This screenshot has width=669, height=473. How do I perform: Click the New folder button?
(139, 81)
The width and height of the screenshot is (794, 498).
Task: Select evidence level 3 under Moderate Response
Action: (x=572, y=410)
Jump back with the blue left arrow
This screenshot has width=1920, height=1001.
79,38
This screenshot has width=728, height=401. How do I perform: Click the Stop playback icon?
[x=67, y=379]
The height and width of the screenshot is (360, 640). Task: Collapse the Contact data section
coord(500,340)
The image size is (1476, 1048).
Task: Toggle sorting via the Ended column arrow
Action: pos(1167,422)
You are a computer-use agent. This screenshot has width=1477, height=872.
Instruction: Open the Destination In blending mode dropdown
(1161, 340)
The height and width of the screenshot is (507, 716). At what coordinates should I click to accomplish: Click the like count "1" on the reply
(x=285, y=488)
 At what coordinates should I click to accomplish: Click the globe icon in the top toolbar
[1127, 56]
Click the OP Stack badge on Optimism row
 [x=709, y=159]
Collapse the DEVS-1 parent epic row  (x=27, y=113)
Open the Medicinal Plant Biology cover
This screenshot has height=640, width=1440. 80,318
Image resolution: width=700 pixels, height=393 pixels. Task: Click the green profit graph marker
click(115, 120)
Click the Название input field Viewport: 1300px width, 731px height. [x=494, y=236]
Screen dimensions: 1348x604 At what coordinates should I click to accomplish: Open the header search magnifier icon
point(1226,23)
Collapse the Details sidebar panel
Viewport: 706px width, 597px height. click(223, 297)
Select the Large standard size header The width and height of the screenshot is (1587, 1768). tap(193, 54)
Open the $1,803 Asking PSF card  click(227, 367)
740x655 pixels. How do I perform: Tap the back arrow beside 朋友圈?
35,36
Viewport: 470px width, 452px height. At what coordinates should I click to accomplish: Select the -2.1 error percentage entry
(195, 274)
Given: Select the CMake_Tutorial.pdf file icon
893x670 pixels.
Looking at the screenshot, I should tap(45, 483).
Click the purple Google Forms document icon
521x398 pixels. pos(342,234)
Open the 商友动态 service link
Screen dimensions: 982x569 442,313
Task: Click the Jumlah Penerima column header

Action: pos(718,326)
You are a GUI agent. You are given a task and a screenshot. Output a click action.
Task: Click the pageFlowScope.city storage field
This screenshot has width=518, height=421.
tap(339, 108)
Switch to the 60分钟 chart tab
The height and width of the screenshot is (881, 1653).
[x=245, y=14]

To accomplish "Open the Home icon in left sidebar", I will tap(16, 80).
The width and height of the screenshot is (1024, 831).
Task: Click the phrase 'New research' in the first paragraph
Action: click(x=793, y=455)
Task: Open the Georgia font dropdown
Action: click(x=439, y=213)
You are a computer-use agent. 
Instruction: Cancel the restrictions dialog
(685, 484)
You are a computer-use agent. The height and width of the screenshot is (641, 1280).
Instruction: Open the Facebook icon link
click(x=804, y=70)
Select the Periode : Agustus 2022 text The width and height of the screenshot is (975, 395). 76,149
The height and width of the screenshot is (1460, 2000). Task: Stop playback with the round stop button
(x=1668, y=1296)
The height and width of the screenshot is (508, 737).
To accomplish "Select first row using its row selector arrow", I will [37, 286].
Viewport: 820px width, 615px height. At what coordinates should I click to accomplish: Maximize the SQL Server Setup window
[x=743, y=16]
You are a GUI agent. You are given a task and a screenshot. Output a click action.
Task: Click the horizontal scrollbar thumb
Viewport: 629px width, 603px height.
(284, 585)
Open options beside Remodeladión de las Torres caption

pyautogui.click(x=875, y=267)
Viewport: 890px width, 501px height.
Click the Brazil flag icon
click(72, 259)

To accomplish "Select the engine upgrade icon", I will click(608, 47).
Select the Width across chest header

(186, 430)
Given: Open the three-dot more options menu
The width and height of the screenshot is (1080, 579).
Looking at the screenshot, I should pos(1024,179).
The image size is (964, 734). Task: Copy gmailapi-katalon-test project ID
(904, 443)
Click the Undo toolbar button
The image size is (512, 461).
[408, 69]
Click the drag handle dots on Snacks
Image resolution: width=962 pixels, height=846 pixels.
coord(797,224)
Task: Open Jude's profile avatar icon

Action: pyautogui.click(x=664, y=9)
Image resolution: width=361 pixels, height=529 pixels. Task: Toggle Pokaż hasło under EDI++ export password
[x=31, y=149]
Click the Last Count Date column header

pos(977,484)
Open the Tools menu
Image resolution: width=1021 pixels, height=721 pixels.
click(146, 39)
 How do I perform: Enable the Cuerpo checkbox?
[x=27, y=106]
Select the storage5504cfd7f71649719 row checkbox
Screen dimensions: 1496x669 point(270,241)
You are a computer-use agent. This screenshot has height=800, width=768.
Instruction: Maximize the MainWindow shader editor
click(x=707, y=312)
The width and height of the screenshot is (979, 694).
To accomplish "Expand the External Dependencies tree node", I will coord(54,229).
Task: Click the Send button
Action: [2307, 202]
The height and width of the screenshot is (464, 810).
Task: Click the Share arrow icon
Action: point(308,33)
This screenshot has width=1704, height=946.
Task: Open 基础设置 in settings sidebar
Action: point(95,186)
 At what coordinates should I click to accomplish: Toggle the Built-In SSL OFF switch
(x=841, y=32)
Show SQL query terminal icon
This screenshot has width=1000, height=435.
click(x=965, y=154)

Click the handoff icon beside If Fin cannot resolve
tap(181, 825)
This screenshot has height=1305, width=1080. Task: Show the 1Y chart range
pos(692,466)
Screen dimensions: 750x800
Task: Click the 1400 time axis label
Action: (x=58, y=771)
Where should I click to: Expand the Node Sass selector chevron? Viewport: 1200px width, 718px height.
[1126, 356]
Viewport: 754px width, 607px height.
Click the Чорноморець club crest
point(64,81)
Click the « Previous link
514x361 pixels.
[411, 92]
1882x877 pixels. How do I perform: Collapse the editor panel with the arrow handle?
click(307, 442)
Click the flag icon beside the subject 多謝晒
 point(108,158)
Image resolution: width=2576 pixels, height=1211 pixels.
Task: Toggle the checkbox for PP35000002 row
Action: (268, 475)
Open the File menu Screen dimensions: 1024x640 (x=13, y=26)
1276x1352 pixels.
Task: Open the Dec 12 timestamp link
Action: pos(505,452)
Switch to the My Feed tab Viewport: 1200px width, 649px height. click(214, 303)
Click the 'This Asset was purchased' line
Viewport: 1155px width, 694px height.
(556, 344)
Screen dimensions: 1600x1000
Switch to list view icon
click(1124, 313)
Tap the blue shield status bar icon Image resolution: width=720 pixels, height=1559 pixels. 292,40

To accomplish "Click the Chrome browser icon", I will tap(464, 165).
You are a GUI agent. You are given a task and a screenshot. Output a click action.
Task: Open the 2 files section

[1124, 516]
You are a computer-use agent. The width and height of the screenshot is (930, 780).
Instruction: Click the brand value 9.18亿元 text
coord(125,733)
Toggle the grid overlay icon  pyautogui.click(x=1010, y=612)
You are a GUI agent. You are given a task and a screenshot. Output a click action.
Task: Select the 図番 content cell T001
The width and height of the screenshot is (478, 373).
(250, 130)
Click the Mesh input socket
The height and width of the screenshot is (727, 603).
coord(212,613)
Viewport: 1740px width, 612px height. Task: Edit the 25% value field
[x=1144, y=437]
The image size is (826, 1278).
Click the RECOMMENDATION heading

YOUR INSTRUCTIONS. Would you write down every record again, exactly?

SOLUTION FOR THIS EXERCISE.
This screenshot has width=669, height=473. How do I perform: Click the New folder button?
(139, 81)
The width and height of the screenshot is (794, 498).
Task: Select evidence level 3 under Moderate Response
Action: (x=572, y=410)
Jump back with the blue left arrow
This screenshot has width=1920, height=1001.
79,38
This screenshot has width=728, height=401. How do I perform: Click the Stop playback icon?
[x=67, y=379]
The height and width of the screenshot is (360, 640). Task: Collapse the Contact data section
coord(500,340)
The image size is (1476, 1048).
Task: Toggle sorting via the Ended column arrow
Action: pos(1167,422)
You are a computer-use agent. This screenshot has width=1477, height=872.
Instruction: Open the Destination In blending mode dropdown
(1161, 340)
The height and width of the screenshot is (507, 716). At what coordinates should I click to accomplish: Click the like count "1" on the reply
(x=285, y=488)
 At what coordinates should I click to accomplish: Click the globe icon in the top toolbar
[1127, 56]
Click the OP Stack badge on Optimism row
 [x=709, y=159]
Collapse the DEVS-1 parent epic row  (x=27, y=113)
Open the Medicinal Plant Biology cover
This screenshot has height=640, width=1440. 80,318
Image resolution: width=700 pixels, height=393 pixels. Task: Click the green profit graph marker
click(115, 120)
Click the Название input field Viewport: 1300px width, 731px height. [x=494, y=236]
Screen dimensions: 1348x604 At what coordinates should I click to accomplish: Open the header search magnifier icon
point(1226,23)
Collapse the Details sidebar panel
Viewport: 706px width, 597px height. click(223, 297)
Select the Large standard size header The width and height of the screenshot is (1587, 1768). tap(193, 54)
Open the $1,803 Asking PSF card  click(227, 367)
740x655 pixels. How do I perform: Tap the back arrow beside 朋友圈?
35,36
Viewport: 470px width, 452px height. At what coordinates should I click to accomplish: Select the -2.1 error percentage entry
(195, 274)
Given: Select the CMake_Tutorial.pdf file icon
893x670 pixels.
Looking at the screenshot, I should tap(45, 483).
Click the purple Google Forms document icon
521x398 pixels. pos(342,234)
Open the 商友动态 service link
Screen dimensions: 982x569 442,313
Task: Click the Jumlah Penerima column header

Action: pos(718,326)
You are a GUI agent. You are given a task and a screenshot. Output a click action.
Task: Click the pageFlowScope.city storage field
This screenshot has width=518, height=421.
tap(339, 108)
Switch to the 60分钟 chart tab
The height and width of the screenshot is (881, 1653).
[x=245, y=14]

To accomplish "Open the Home icon in left sidebar", I will tap(16, 80).
The width and height of the screenshot is (1024, 831).
Task: Click the phrase 'New research' in the first paragraph
Action: click(x=793, y=455)
Task: Open the Georgia font dropdown
Action: click(x=439, y=213)
You are a computer-use agent. 
Instruction: Cancel the restrictions dialog
(685, 484)
You are a computer-use agent. The height and width of the screenshot is (641, 1280).
Instruction: Open the Facebook icon link
click(x=804, y=70)
Select the Periode : Agustus 2022 text The width and height of the screenshot is (975, 395). 76,149
The height and width of the screenshot is (1460, 2000). Task: Stop playback with the round stop button
(x=1668, y=1296)
The height and width of the screenshot is (508, 737).
To accomplish "Select first row using its row selector arrow", I will [37, 286].
Viewport: 820px width, 615px height. At what coordinates should I click to accomplish: Maximize the SQL Server Setup window
[x=743, y=16]
You are a GUI agent. You are given a task and a screenshot. Output a click action.
Task: Click the horizontal scrollbar thumb
Viewport: 629px width, 603px height.
(284, 585)
Open options beside Remodeladión de las Torres caption

pyautogui.click(x=875, y=267)
Viewport: 890px width, 501px height.
Click the Brazil flag icon
click(72, 259)

To accomplish "Select the engine upgrade icon", I will click(608, 47).
Select the Width across chest header

(186, 430)
Given: Open the three-dot more options menu
The width and height of the screenshot is (1080, 579).
Looking at the screenshot, I should pos(1024,179).
The image size is (964, 734). Task: Copy gmailapi-katalon-test project ID
(904, 443)
Click the Undo toolbar button
The image size is (512, 461).
[408, 69]
Click the drag handle dots on Snacks
Image resolution: width=962 pixels, height=846 pixels.
coord(797,224)
Task: Open Jude's profile avatar icon

Action: pyautogui.click(x=664, y=9)
Image resolution: width=361 pixels, height=529 pixels. Task: Toggle Pokaż hasło under EDI++ export password
[x=31, y=149]
Click the Last Count Date column header

pos(977,484)
Open the Tools menu
Image resolution: width=1021 pixels, height=721 pixels.
click(146, 39)
 How do I perform: Enable the Cuerpo checkbox?
[x=27, y=106]
Select the storage5504cfd7f71649719 row checkbox
Screen dimensions: 1496x669 point(270,241)
You are a computer-use agent. This screenshot has height=800, width=768.
Instruction: Maximize the MainWindow shader editor
click(x=707, y=312)
The width and height of the screenshot is (979, 694).
To accomplish "Expand the External Dependencies tree node", I will coord(54,229).
Task: Click the Send button
Action: [2307, 202]
The height and width of the screenshot is (464, 810).
Task: Click the Share arrow icon
Action: point(308,33)
This screenshot has width=1704, height=946.
Task: Open 基础设置 in settings sidebar
Action: point(95,186)
 At what coordinates should I click to accomplish: Toggle the Built-In SSL OFF switch
(x=841, y=32)
Show SQL query terminal icon
This screenshot has width=1000, height=435.
click(x=965, y=154)

Click the handoff icon beside If Fin cannot resolve
tap(181, 825)
This screenshot has height=1305, width=1080. Task: Show the 1Y chart range
pos(692,466)
Screen dimensions: 750x800
Task: Click the 1400 time axis label
Action: (x=58, y=771)
Where should I click to: Expand the Node Sass selector chevron? Viewport: 1200px width, 718px height.
[1126, 356]
Viewport: 754px width, 607px height.
Click the Чорноморець club crest
point(64,81)
Click the « Previous link
514x361 pixels.
[411, 92]
1882x877 pixels. How do I perform: Collapse the editor panel with the arrow handle?
click(307, 442)
Click the flag icon beside the subject 多謝晒
 point(108,158)
Image resolution: width=2576 pixels, height=1211 pixels.
Task: Toggle the checkbox for PP35000002 row
Action: (268, 475)
Open the File menu Screen dimensions: 1024x640 (x=13, y=26)
1276x1352 pixels.
Task: Open the Dec 12 timestamp link
Action: pos(505,452)
Switch to the My Feed tab Viewport: 1200px width, 649px height. click(214, 303)
Click the 'This Asset was purchased' line
Viewport: 1155px width, 694px height.
(556, 344)
Screen dimensions: 1600x1000
Switch to list view icon
click(1124, 313)
Tap the blue shield status bar icon Image resolution: width=720 pixels, height=1559 pixels. 292,40

To accomplish "Click the Chrome browser icon", I will tap(464, 165).
You are a GUI agent. You are given a task and a screenshot. Output a click action.
Task: Open the 2 files section

[1124, 516]
You are a computer-use agent. The width and height of the screenshot is (930, 780).
Instruction: Click the brand value 9.18亿元 text
coord(125,733)
Toggle the grid overlay icon  pyautogui.click(x=1010, y=612)
You are a GUI agent. You are given a task and a screenshot. Output a click action.
Task: Select the 図番 content cell T001
The width and height of the screenshot is (478, 373).
(250, 130)
Click the Mesh input socket
The height and width of the screenshot is (727, 603).
coord(212,613)
Viewport: 1740px width, 612px height. Task: Edit the 25% value field
[x=1144, y=437]
The image size is (826, 1278).
Click the RECOMMENDATION heading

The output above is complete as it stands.